Un hombre que intenta introducir armas a bordo de un avión con la intención de secuestrarlo sabe que hay leyes firmes, respaldadas por severas penas, que condenan su actividad. Teme las leyes y las penas, por lo que se acerca al aeropuerto con una taquicardia y las manos sudorosas. La ley le resulta un tirano. Por contraste, un pasajero que obedece la ley atraviesa los controles de seguridad sin pensarlo dos veces. Se encuentra bajo la misma obligación de las leyes y penas que el primer hombre, pero no siente ningún temor; de hecho, se regocija en esas leyes que están allí para proteger la vida y la libertad de los pasajeros. Esa era exactamente la actitud del salmista en el salmo 119:44,45,47: “Guardaré tu ley siempre, para siempre y eternamente. Y andaré en libertad, porque busqué tus mandamientos. Y me regocijaré en tus mandamientos, los cuales he amado”. La Ley sólo es un tirano para el que la quebranta. Probablemente es a eso a lo que Pablo se refería cuando dijo a Timoteo que “la ley no fue dada para el justo, sino para los transgresores y desobedientes” (1 Timoteo 1:9).

Durante los últimos años, ha tenido lugar un importante debate sobre si podemos aceptar a Cristo como Salvador sin aceptarle como Señor. Por un lado, Zane Hodges sostenía que no había necesariamente una relación entre la fe y las obras, y que insistir en las buenas obras como evidencia de la salvación significa rechazar la gratuita e incondicional oferta del Evangelio. Hodges defendía que la conversión no requiere “ninguna clase de compromiso espiritual” (The Gospel Under Siege, 1981) (El Evangelio sitiado). Estaba apoyando a Charles Ryrie quien, en su libro Balancing the Christian Life (1969) (Equilibrar la vida cristiana), había llegado a la conclusión de que convertir el arrepentimiento en una condición necesaria para la salvación es “un falso añadido a la fe”. Ryrie agitó las aguas evangélicas al afirmar que se puede aceptar a Cristo como Salvador sin hacerlo como Señor. Puede que sólo estuviera afirmando que un verdadero cristiano puede no siempre vivir como tal, pero el modelo ya estaba creado. Se le comparó con Robert Sandeman quien, en el siglo XVIII, enseñaba que una aceptación intelectual del Evangelio era suficiente para obtener la salvación. Esta respuesta puramente intelectual a Cristo se conoce como “sandemanismo”.

________

▶ **TAREAS**:
(a) Enumera a todas las personas que aparecen con nombre y apellido en el fragmento.
(b) Resume en forma de lista el párrafo del fragmento que empieza con "Durante los últimos años", sin perder sus datos principales.
(c) Prolonga, por favor, el fragmento sobre la ley y la salvación a partir de su última oración.

▶ **DATOS PROPORCIONADOS**:
________

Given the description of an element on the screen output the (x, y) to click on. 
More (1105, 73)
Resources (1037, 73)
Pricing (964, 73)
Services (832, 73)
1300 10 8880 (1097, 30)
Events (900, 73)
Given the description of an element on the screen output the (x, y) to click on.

________

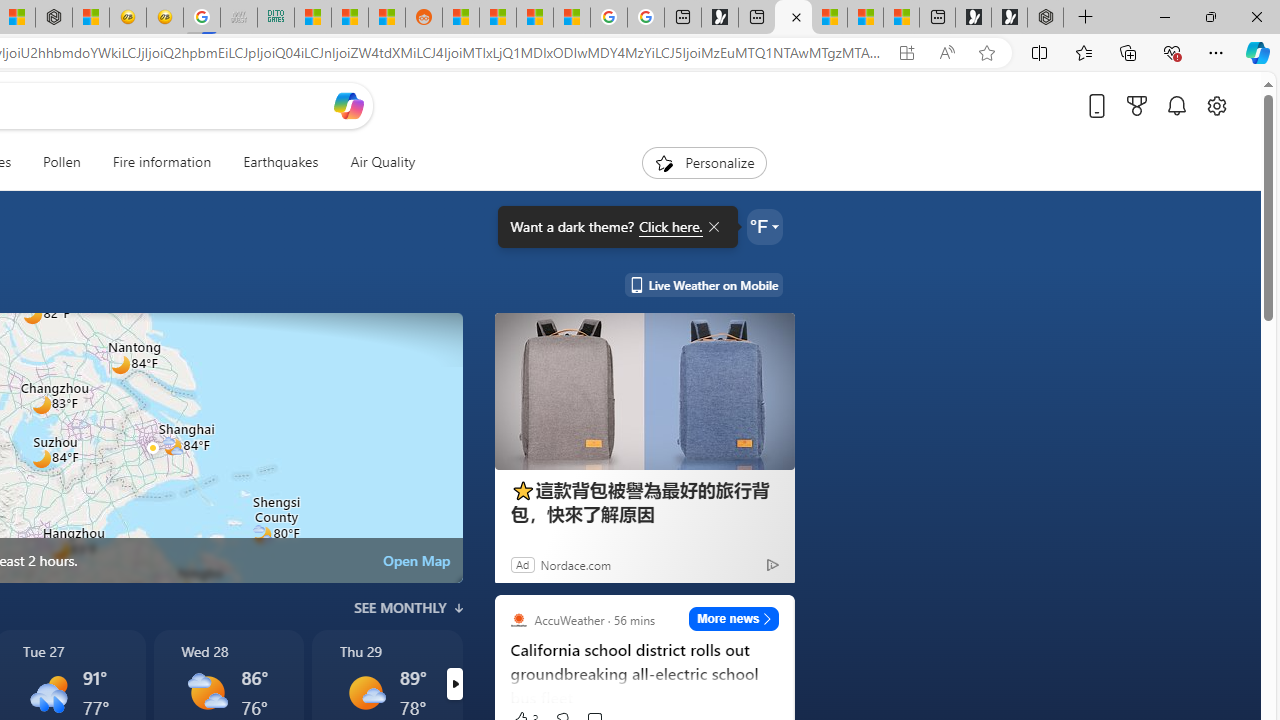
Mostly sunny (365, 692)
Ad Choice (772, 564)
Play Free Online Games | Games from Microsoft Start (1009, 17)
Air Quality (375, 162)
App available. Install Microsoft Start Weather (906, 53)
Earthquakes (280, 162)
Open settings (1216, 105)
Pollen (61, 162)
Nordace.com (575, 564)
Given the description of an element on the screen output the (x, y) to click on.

________

▶ **RESULTADOS**:
(a) Zane Hodges, Charles Ryrie, Robert Sandeman

(b)
- En los últimos años se ha debatido si se puede aceptar a Cristo como Salvador sin aceptarle como Señor.
- Zane Hodges sostenía que fe y obras no están necesariamente relacionadas y que exigir buenas obras como evidencia de salvación rechaza la oferta gratuita e incondicional del Evangelio.
- En The Gospel Under Siege (1981), Hodges afirmó que la conversión no requiere "ninguna clase de compromiso espiritual".
- Con ello apoyaba a Charles Ryrie, quien en Balancing the Christian Life (1969) calificó de "un falso añadido a la fe" el hacer del arrepentimiento una condición de la salvación.
- Ryrie afirmó que se puede aceptar a Cristo como Salvador sin hacerlo como Señor, lo que agitó a los evangélicos.
- Se le comparó con Robert Sandeman, quien en el siglo XVIII enseñaba que bastaba una aceptación intelectual del Evangelio para salvarse; esa postura se llama "sandemanismo".

(c)
Contra este trasfondo de un concepto bajo de la salvación, la vida cristiana, el evangelismo y el propio Cristo, John MacArthur respondió en 1988 con su libro El Evangelio según Jesucristo. MacArthur está comprometido con un Evangelio que cambia vidas radicalmente, de modo que esa fe salvadora inevitablemente lleva a una vida bajo el señorío de Cristo. Después de todo, el lema de los reformadores era Sola fides justificat, sed non fides quae est sola: sólo la fe justifica pero no la fe que está sola. Como sabiamente comentó Martin Lutero en la Alemania del siglo XVI: “Las obras no entran en consideración en lo que a la justificación atañe. Pero la verdadera fe no se abstendrá de producirlas como tampoco el Sol puede dejar de alumbrar.” O, como Santiago comenta en el Nuevo Testamento: “Vosotros veis, pues, que el hombre es justificado por las obras, y no solamente por la fe” (Santiago 2:24).

No puede caber ninguna duda de que la fe y las obras van inextricablemente unidas en el pensamiento neotestamentario. Pablo alude a aquellos que “profesan conocer a Dios, pero con los hechos lo niegan” (Tito 1:16), y afirma en Romanos 8:14 que sólo aquellos que son guiados por el Espíritu de Dios son hijos de Dios. Juan está igualmente convencido de que “el que dice que permanece en él, debe andar como él anduvo” (1 Juan 2:6). Por supuesto que algunos cristianos pueden caer en el pecado sin perder la salvación, y algunos cristianos pueden vivir así mucho tiempo. En cualquier caso, no debemos olvidar que en el Nuevo Testamento hay algunas cosas que son posibles pero no permisibles. La prueba de ser hijo de Dios debe estar en manos del Espíritu Santo, y la prueba de esa propiedad debe ser guiada por el Espíritu (Gálatas 5:25). Pero el Espíritu nos guía a través de la Palabra que Él ha revelado. Andar en el Espíritu no es escuchar voces extraterrestres ni impresiones interiores, sino obedecer la clara revelación del Espíritu que se da en toda la Biblia.

Pensemos de nuevo en el conspirador subiendo a bordo de un avión 747 con sus armas ocultas. La gracia y la Ley sólo son opuestas para aquellos que están fuera de la gracia. Una vez que se está en el extremo receptor de la gracia, la propia Ley se convierte en gracia. Ya no es un tirano que nos condena, sino una fuerza amigable para mantenernos a nosotros, y a otros, a raya. Puede que a algunos les cueste trabajo comprenderlo, pero captarlo es fundamental. El salmista amó la Ley de Dios porque le traía libertad, no esclavitud. Lo pensó mucho, y frecuentemente se deleitó en ello (Salmo 1:2; 119:70,77,97,113,163,174). No quería nada mejor para sí que tener la Ley perfecta de Dios en su corazón (37:31; 40:8).

 

¿CONDUCE LA LEY AL LEGALISMO?

 

Brian Edwards.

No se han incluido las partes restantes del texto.